Last week, I attended a New Zealand Symphony Orchestra’s performance of two works based on the Stabat Mater, a thirteenth-century poem/hymn based on the suffering of Mary as she watched Jesus’s death on the cross.
The first Stabat Mater was by Rossini, a nineteenth-century Italian composer, with the orchestra backed by a choir and featuring four magnificent soloists. I loved listening to the oboes, bassoons, and French horns (I always have a soft spot for the horn).
The performance was sung in the original Latin, but there was an English translation in the programme. The text speaks of Mary’s loss and sacrifice:
The grieving Mother stood
weeping by the Cross
where hung her Son.
But it does describe why Jesus chose to die:
For the sins of His people
she saw Jesus in torment
And our reaction to Jesus’s sacrifice:
Grant that my heart may burn
in loving Christ, God,
that I may please Him.
It was a magnificent and beautiful performance, full of emotion, wonderful to listen to and to watch.
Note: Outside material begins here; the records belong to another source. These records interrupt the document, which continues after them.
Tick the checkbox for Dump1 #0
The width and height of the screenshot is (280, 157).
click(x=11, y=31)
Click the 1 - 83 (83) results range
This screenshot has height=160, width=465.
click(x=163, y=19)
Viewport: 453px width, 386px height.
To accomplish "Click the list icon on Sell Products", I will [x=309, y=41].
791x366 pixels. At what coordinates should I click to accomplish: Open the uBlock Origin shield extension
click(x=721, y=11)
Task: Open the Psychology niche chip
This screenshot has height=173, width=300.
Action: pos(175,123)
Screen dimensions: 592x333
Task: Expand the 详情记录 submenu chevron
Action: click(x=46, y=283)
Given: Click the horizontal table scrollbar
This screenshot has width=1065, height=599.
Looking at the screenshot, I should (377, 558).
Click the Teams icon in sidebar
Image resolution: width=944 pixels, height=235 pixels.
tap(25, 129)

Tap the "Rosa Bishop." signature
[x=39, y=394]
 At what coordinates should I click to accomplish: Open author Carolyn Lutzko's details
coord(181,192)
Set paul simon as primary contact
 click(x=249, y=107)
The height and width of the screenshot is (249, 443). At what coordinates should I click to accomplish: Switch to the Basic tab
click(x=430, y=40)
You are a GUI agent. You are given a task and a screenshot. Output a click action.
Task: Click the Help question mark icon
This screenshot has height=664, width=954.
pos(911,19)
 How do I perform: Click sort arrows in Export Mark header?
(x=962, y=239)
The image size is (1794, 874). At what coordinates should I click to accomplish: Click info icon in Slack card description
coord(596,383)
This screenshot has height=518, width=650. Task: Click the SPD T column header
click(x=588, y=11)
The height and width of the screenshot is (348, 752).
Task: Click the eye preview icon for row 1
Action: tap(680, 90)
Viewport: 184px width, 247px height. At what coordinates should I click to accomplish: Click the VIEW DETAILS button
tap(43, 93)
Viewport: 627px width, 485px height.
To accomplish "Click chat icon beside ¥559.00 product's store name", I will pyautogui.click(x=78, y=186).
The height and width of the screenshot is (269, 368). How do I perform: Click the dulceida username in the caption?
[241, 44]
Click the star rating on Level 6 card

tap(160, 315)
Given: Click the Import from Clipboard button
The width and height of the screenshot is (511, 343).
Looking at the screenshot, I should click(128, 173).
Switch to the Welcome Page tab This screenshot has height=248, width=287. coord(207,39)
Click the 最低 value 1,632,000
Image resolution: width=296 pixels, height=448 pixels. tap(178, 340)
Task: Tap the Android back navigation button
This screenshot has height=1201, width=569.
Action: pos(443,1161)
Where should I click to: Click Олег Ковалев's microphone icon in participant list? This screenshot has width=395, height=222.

The music is a mixture of pain and joy—the pain of the crucifixion, and the joy of being one with God in Jesus through His death and resurrection.
The second item on the programme was the premier of a new Stabat Mater by Victoria Kelly a contemporary New Zealand composer. In the pre-concert talk, Kelly described something of her writing process, commenting that she was making changes right up until the last minute. As a writer, this rang true: it can be hard to get past the desire to revise and edit, revise and edit, and release a title into the world.
The interviewer asked Kelly if she’d started composing with the music or the words—the writer analogy would be whether we plot or not (aka are we plotters or pantsers).
Kelly said she started with the words … or rather, she started by rejecting text of the original Stabat Mater and writing her own.
She said she grew up in a Christian home but rejected her family’s faith. The text of her Stabat Mater perhaps gives some insights into why she rejected Christianity. Kelly’s Mary does not weep for her Son. Instead, she fights for him.
As Kelly is quoted in the programme:
I found Mary’s suffering impossible to conceive and the glorification of it hard to accept.
Kelly’s Mary literally takes up a sword to save her son. She says her Mary is not passive, allowing the death of her son. She is active in preventing his death.
In doing so, Kelly perhaps shows her misunderstanding of Christianity.
Mary following Jesus to His painful death is not Mary passively allowing the Romans to kill Jesus. Rather, it is Mary’s faith in action, her outward demonstration that while she doesn’t understand what God is doing and why her son, Jesus, has to die, she trusts that God knows what He’s doing.
Kelly’s Mary forgets the central tenet of the Christian faith: that Jesus was the single perfect sacrifice for our sins, dying to fulfil the law that might live free from the law and receive our salvation through Him.
As tragic and emotional as Mary must have found Jesus’s death, I don’t believe she stood before the cross and blamed God. Instead, I think the Mary who sang praises to God when she found out she was going to be an unmarried teenage mother would have been giving thanks for his life—and hers.
What might Mary have given thanks for?
That she’d married a man who believed in Yahweh, not a man who would put away his pregnant fiancé, or sacrifice his sons to appease the gods, or give his daughters to “serve” in the heathen temples.
That she hadn’t died while giving birth to Jesus or any of her subsequent children with her husband, Joseph.
That Jesus didn’t die of any of the myriad childhood illness we have now largely eradicated through global public health initiatives such as vaccination.
That Jesus survived to adulthood, took over his father’s business as a carpenter in Nazareth, then took over his Father’s business of preaching repentance and salvation.
What Mary may not have known right then (but certainly knew later) was that Jesus’s death was necessary.
Without his death, he couldn’t have been resurrected. Without his resurrection, we wouldn’t have been released from the law. We wouldn’t be able to come directly to God ourselves. We would have been trapped under a law that can’t be kept. Jesus kept and fulfilled the law, and his death and resurrection was the final chapter in that journey.
Kelly said she wanted her Stabat Mater to provoke listeners to tears.
It did.
But perhaps not for the reason Kelly had anticipated. By rejecting Mary’s suffering and sacrifice, she has rejected Jesus and His sacrifice for her, for me, for you, for all of us.

Thanks for sharing, Iola.
I often think that Jesus’ death would have been a tragedy, if not for the resurrection. I’m sad that Kelly missed the point of the story and saw only tragedy, but glad you enjoyed it, understanding the spiritual significance, which, in my view, adds more beauty to the music.